** Exercise data follows **

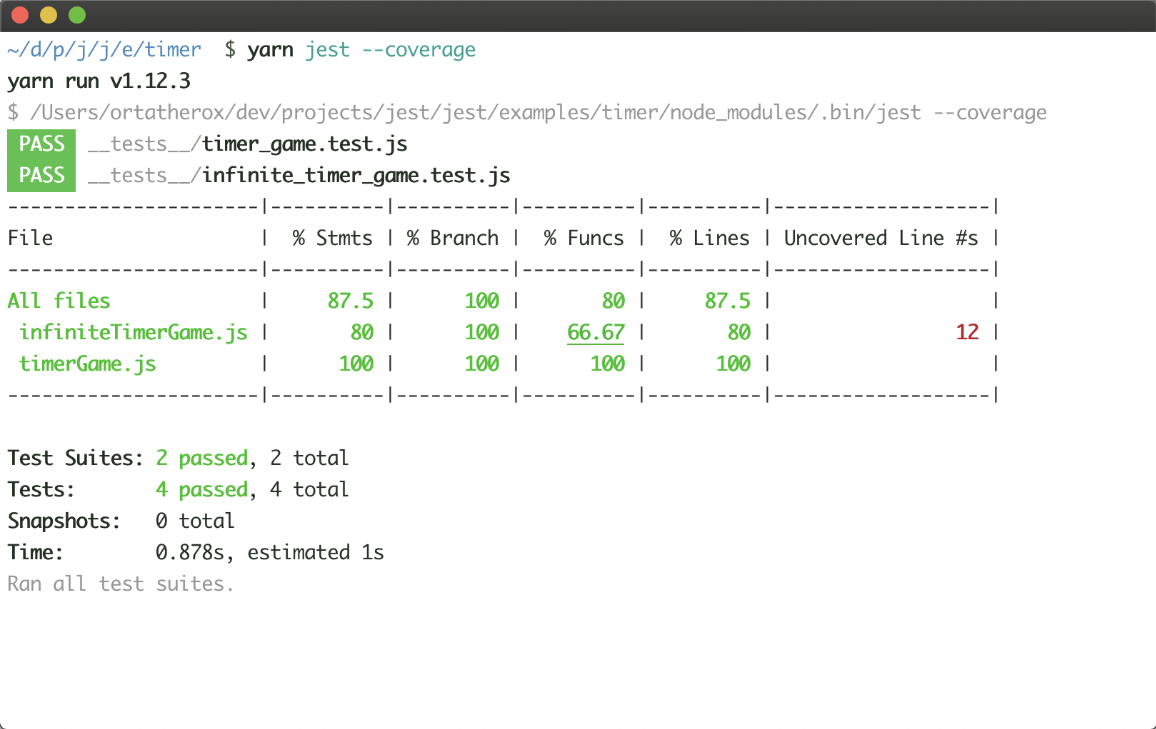
Task: Click the yellow minimize window button
Action: point(49,15)
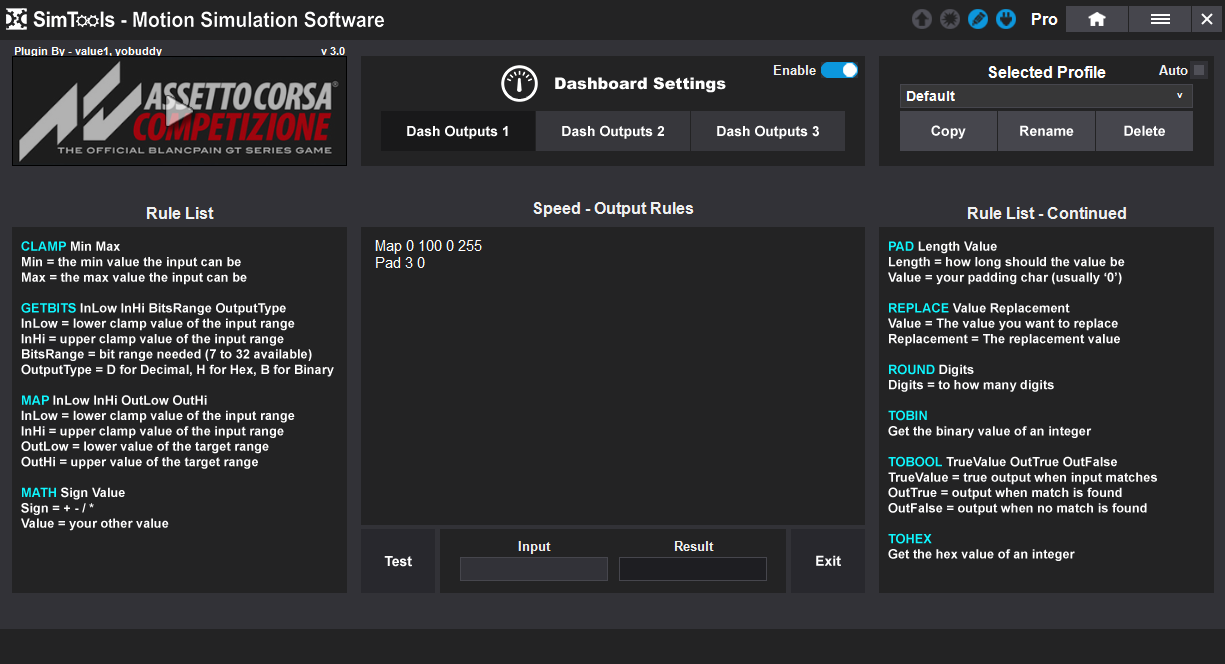Click the Input test field
Screen dimensions: 1225x664
click(x=533, y=569)
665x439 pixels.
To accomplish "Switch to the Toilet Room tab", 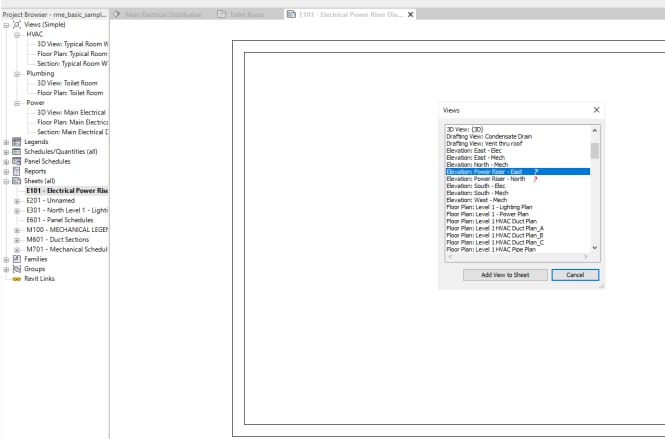I will pyautogui.click(x=243, y=15).
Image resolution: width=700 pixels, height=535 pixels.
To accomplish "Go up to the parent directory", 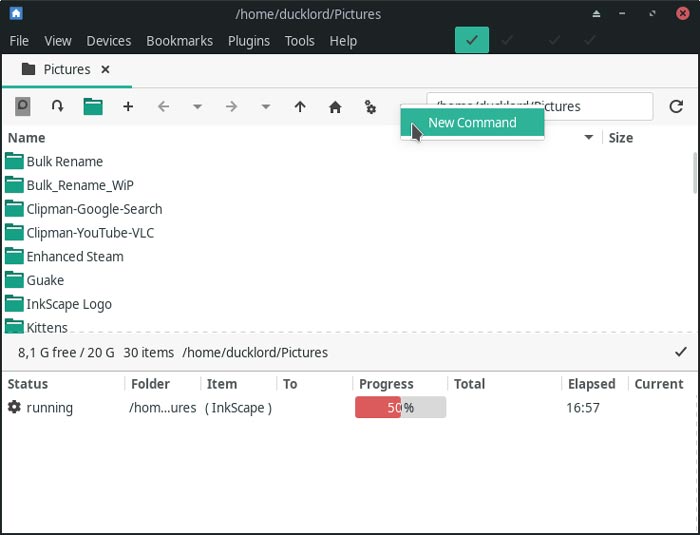I will tap(300, 106).
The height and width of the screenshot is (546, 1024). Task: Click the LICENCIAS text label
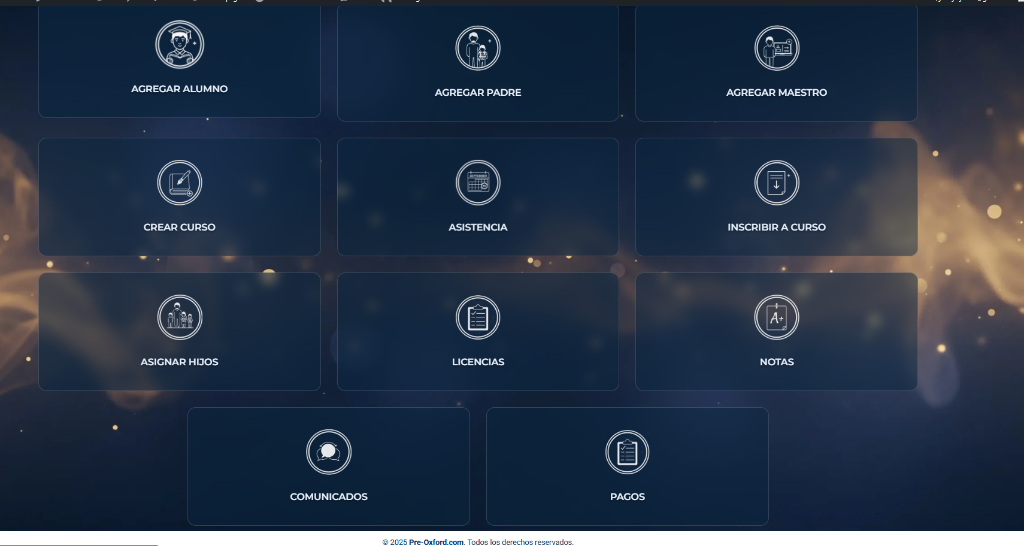point(478,362)
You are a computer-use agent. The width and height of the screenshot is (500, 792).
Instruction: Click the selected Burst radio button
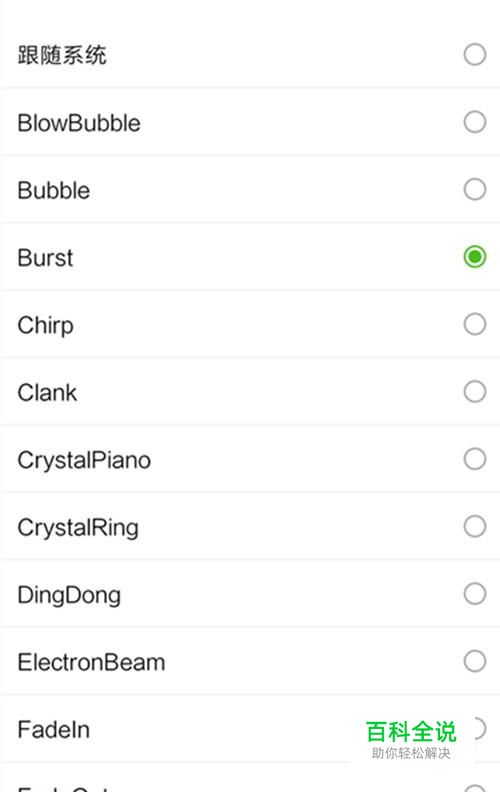(475, 257)
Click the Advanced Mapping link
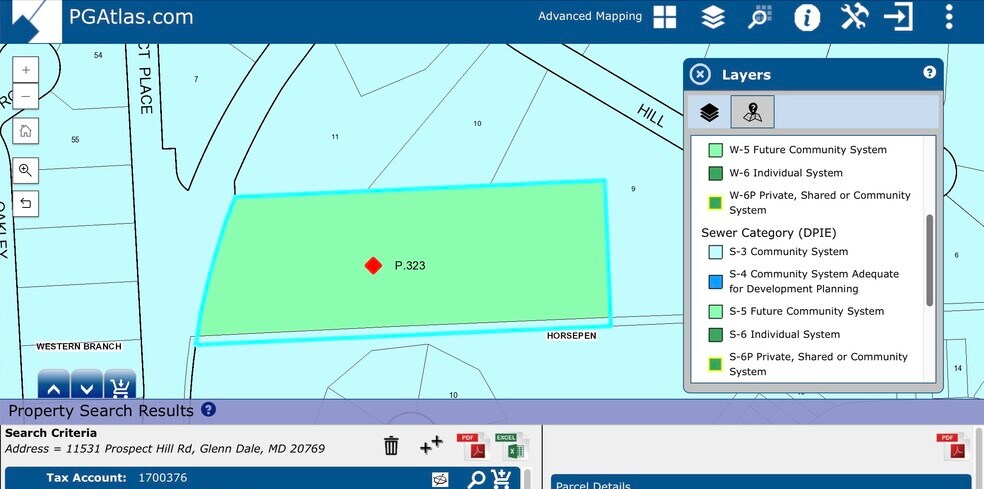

** End of Exercise data **

• **Your goal**
Look through the records and copy every line that has the word "pixels".

• **Answer to the problem**
665x439 pixels.
Image resolution: width=700 pixels, height=535 pixels.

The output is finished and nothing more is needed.